L'École nationale supérieure de paysage (ENSP) de Versailles (Yvelines) fête son demi-siècle ce samedi 23 mai 2026 dans les allées du célèbre potager du roi. Enseignants et étudiants de l'établissement public ont ouvert leurs portes à la presse ce mercredi pour présenter un workshop original intitulé « Mondes Vivants ».
Un workshop artistique pour explorer les territoires de demain
Dans l'enceinte du potager du roi, des étudiants de deuxième année (bac +4) déambulent costumés, incarnant des personnages variés : un agriculteur, un oiseau, un bus. Ils présentent le rendu d'un module artistique de fin d'année, né d'un projet de territoire sur la Seine-Saint-Denis. L'initiative vient d'Agnès Prévost, artiste plasticienne et chargée d'enseignement, et d'Olivier Marty, responsable du département Arts de l'école.

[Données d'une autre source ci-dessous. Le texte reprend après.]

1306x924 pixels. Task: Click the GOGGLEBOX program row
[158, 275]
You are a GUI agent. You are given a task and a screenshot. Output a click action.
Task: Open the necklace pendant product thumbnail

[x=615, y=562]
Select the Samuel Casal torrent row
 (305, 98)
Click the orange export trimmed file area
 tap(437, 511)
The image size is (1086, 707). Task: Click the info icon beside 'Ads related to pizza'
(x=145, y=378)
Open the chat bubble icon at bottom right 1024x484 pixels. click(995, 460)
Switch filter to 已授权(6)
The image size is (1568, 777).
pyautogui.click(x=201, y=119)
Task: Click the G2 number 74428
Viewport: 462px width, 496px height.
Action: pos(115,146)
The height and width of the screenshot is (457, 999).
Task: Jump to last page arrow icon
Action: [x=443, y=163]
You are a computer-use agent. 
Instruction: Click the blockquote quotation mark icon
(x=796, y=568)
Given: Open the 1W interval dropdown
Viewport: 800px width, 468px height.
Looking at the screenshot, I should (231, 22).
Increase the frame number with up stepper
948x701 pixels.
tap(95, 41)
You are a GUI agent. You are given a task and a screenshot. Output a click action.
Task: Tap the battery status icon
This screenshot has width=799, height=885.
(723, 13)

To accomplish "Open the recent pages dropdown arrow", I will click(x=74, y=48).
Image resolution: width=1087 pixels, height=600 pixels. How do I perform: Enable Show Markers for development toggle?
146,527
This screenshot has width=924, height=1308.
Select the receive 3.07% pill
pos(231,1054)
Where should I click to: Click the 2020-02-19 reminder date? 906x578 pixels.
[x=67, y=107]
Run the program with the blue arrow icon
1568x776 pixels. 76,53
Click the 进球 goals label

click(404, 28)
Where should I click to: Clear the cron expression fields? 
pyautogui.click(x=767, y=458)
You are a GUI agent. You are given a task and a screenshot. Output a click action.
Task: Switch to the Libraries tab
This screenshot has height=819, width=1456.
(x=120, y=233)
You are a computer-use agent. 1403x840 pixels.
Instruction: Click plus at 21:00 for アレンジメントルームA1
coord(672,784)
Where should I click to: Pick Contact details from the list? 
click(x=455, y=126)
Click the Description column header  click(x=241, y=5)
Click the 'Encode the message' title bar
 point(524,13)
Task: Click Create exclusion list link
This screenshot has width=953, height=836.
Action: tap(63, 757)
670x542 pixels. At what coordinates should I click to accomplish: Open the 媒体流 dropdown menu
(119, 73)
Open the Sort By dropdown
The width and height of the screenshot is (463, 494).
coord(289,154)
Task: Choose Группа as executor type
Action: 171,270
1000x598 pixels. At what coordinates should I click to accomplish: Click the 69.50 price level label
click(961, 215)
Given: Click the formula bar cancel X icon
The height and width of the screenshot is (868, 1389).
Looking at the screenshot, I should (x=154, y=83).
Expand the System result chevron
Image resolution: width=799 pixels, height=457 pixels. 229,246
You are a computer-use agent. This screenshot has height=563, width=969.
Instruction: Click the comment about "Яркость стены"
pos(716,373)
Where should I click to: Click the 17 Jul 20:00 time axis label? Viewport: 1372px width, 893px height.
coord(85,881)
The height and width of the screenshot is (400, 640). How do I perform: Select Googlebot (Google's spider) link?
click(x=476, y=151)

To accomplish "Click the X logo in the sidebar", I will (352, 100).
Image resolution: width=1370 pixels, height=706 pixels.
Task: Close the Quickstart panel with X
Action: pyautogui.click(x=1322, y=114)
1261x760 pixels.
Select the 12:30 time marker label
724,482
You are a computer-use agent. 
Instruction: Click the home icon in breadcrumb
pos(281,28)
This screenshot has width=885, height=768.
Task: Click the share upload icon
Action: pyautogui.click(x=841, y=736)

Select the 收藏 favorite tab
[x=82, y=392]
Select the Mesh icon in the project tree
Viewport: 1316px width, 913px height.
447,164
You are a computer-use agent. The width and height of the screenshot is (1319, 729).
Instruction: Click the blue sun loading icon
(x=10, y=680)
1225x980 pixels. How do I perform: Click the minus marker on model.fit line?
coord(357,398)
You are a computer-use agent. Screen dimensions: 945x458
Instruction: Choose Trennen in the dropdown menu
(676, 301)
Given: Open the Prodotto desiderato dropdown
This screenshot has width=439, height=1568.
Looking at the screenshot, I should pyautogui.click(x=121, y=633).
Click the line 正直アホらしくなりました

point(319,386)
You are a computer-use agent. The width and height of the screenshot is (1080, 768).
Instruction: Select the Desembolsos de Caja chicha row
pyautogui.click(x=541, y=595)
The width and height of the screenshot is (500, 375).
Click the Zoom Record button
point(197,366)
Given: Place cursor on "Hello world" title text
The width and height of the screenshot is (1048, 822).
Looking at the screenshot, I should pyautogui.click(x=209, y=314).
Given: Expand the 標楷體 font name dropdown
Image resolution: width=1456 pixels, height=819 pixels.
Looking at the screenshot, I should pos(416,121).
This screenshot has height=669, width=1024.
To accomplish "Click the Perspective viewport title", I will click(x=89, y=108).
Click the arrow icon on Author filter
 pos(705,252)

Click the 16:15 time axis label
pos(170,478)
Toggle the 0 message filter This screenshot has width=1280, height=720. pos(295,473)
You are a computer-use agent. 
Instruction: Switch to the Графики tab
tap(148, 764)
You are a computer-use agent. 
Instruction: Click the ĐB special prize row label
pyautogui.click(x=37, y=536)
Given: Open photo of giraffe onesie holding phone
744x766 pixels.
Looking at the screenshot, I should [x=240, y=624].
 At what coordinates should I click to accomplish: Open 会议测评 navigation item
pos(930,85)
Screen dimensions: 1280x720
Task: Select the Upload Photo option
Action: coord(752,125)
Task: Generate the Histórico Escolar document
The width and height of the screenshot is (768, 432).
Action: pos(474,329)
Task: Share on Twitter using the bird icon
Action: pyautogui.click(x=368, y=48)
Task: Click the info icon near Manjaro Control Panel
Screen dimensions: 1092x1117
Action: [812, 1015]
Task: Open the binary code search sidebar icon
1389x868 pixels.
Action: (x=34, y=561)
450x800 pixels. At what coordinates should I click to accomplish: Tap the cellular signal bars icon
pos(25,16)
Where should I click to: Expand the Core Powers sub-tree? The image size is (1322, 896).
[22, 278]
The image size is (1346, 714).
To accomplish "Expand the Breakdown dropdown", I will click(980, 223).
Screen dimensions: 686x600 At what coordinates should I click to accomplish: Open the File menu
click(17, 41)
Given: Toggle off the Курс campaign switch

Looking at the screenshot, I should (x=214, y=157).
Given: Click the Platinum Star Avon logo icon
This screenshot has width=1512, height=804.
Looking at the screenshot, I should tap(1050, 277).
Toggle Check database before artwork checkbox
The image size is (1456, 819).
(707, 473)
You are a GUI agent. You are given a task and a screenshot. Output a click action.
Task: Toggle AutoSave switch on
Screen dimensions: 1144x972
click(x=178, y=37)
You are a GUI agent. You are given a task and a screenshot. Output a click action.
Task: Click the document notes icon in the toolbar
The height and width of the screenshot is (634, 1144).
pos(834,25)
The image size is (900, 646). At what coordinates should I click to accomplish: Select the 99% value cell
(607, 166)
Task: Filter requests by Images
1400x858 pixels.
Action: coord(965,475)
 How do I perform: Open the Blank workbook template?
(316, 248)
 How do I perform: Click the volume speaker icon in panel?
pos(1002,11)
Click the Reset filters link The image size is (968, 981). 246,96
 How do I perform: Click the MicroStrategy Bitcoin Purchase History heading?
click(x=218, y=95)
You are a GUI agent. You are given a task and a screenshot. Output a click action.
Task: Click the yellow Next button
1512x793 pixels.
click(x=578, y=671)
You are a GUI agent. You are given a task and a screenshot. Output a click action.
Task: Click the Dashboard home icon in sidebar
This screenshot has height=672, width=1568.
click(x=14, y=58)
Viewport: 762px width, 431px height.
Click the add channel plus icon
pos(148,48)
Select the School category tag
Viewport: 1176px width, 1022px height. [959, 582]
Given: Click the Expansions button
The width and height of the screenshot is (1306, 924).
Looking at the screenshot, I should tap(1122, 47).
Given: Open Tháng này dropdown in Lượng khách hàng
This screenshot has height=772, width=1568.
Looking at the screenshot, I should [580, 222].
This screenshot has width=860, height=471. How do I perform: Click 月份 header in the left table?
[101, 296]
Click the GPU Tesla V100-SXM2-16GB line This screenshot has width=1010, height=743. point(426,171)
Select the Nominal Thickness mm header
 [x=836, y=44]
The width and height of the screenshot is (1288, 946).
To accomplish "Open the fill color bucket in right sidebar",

Chaque étudiant a choisi un personnage rencontré sur le territoire (animal, plante, machine de chantier) pour le faire interagir avec les autres. Le thème retenu est la fête, en écho aux 50 ans de l'école.
Des origines ancrées dans les marécages de Versailles
Pour comprendre pourquoi une école de paysage enseigne aussi la chorégraphie et la performance, il faut revenir à ses origines. L'ENSP a été fondée en 1976 dans le potager du roi, à proximité du château de Louis XIV. Elle est l'héritière d'une section d'enseignement de l'École nationale supérieure d'horticulture de Versailles, présente sur le site depuis 1874, créée à la demande du général de Gaulle pour accompagner la reconstruction de la France d'après-guerre. Les candidats doivent généralement posséder un bac général, technologique, ou un niveau bac+4 pour certaines formations spécialisées.
« C'est la première école de paysage française », affirme Alexandra Bonnet, directrice de l'établissement public depuis 2021. De grands noms sont passés par ici : Michel Corajoud, Bernard Lassus en tant qu'enseignant, ou encore Gilles Clément, concepteur du parc André-Citroën à Paris, lorsqu'il était étudiant. Quelque 2 000 paysagistes concepteurs y ont été diplômés depuis sa création. Aujourd'hui, les étudiants travaillent toujours au contact direct du site, cultivant leurs propres parcelles entre les neuf hectares et demi de jardins en creux et de cultures maraîchères. L'école dispose également d'un second site à Marseille (Bouches-du-Rhône), dédié aux spécificités du jardin méditerranéen.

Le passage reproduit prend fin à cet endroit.